Tartuffe, Luc Bondy

Tartuffe de Molière, mise en scène de Luc Bondy.

 

 

tartuffe_thierry-depagne_1La pièce, est une des plus célèbres  du théâtre classique. Tartuffe ou l’Imposteur avait été représentée pour la première fois à Versailles en 1664,  et ne comportait alors que trois actes, au lieu de cinq maintenant  avec presque 2.000 alexandrins. Satire de la dévotion et des dévots présentés comme des hypocrites, voire des roublards, elle dut, à l’époque, faire l’effet d’une bombe, et fit rire le public aristocratique.

(Enregistrements sources)
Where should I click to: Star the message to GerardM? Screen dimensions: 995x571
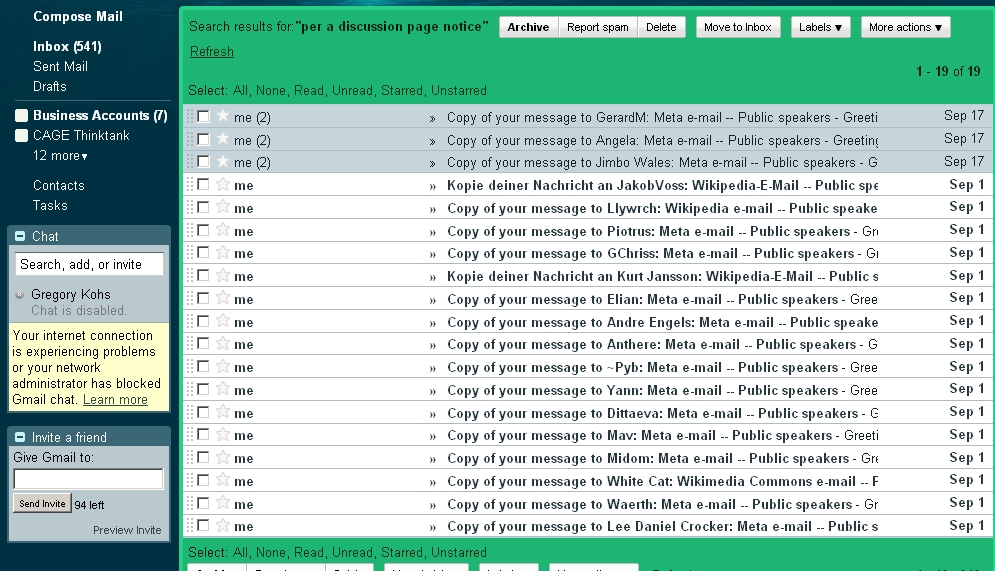pos(223,116)
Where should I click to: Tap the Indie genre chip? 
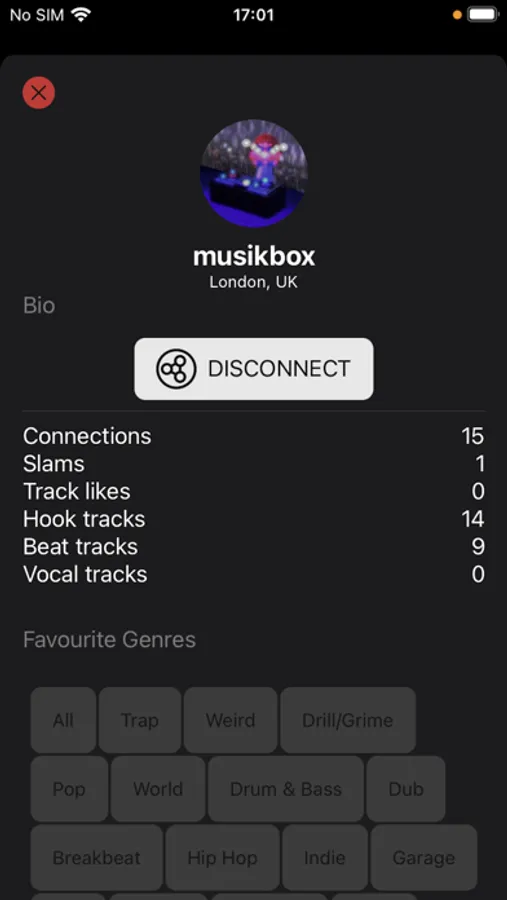coord(325,858)
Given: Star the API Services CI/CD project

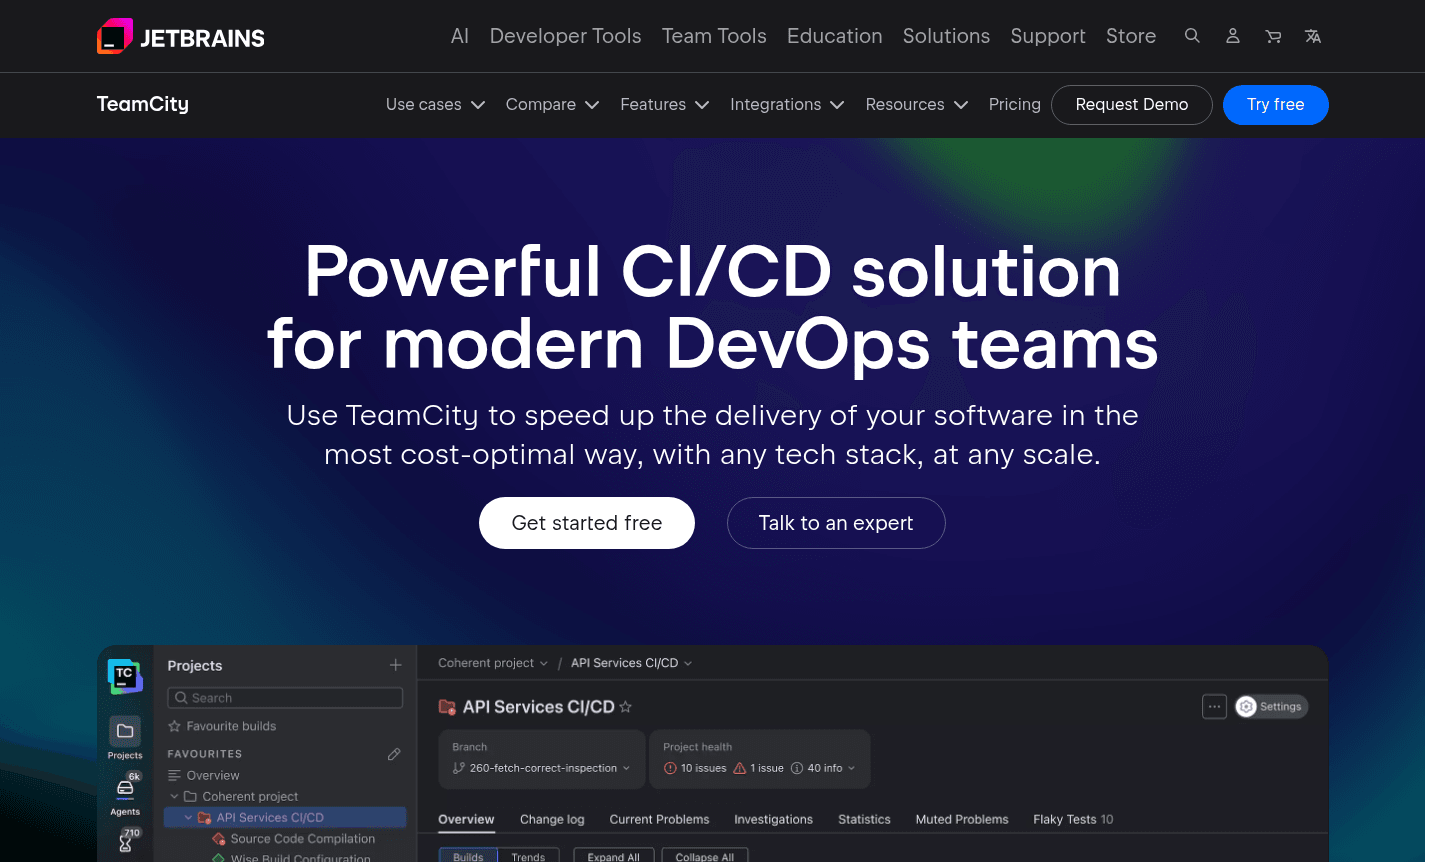Looking at the screenshot, I should [625, 706].
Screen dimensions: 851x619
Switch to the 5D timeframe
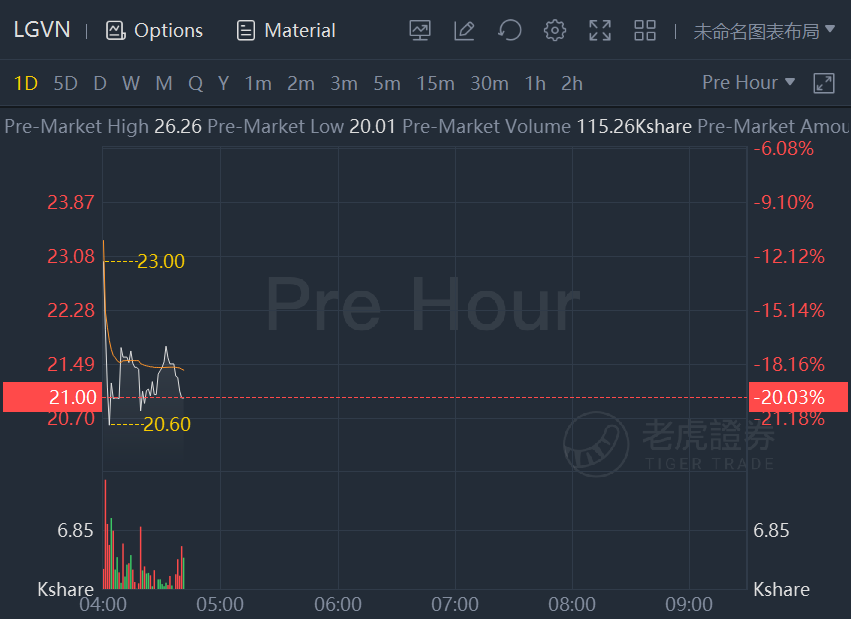tap(65, 84)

**VOTRE OBJECTIF:** Recopiez le passage du texte sur Tartuffe de « Tartuffe, Luc Bondy » à « le public aristocratique. ». Ces enregistrements viennent d'une autre source.

**RÉSULTAT FINAL:**
Tartuffe, Luc Bondy

Tartuffe de Molière, mise en scène de Luc Bondy.

 

 

tartuffe_thierry-depagne_1La pièce, est une des plus célèbres  du théâtre classique. Tartuffe ou l’Imposteur avait été représentée pour la première fois à Versailles en 1664,  et ne comportait alors que trois actes, au lieu de cinq maintenant  avec presque 2.000 alexandrins. Satire de la dévotion et des dévots présentés comme des hypocrites, voire des roublards, elle dut, à l’époque, faire l’effet d’une bombe, et fit rire le public aristocratique.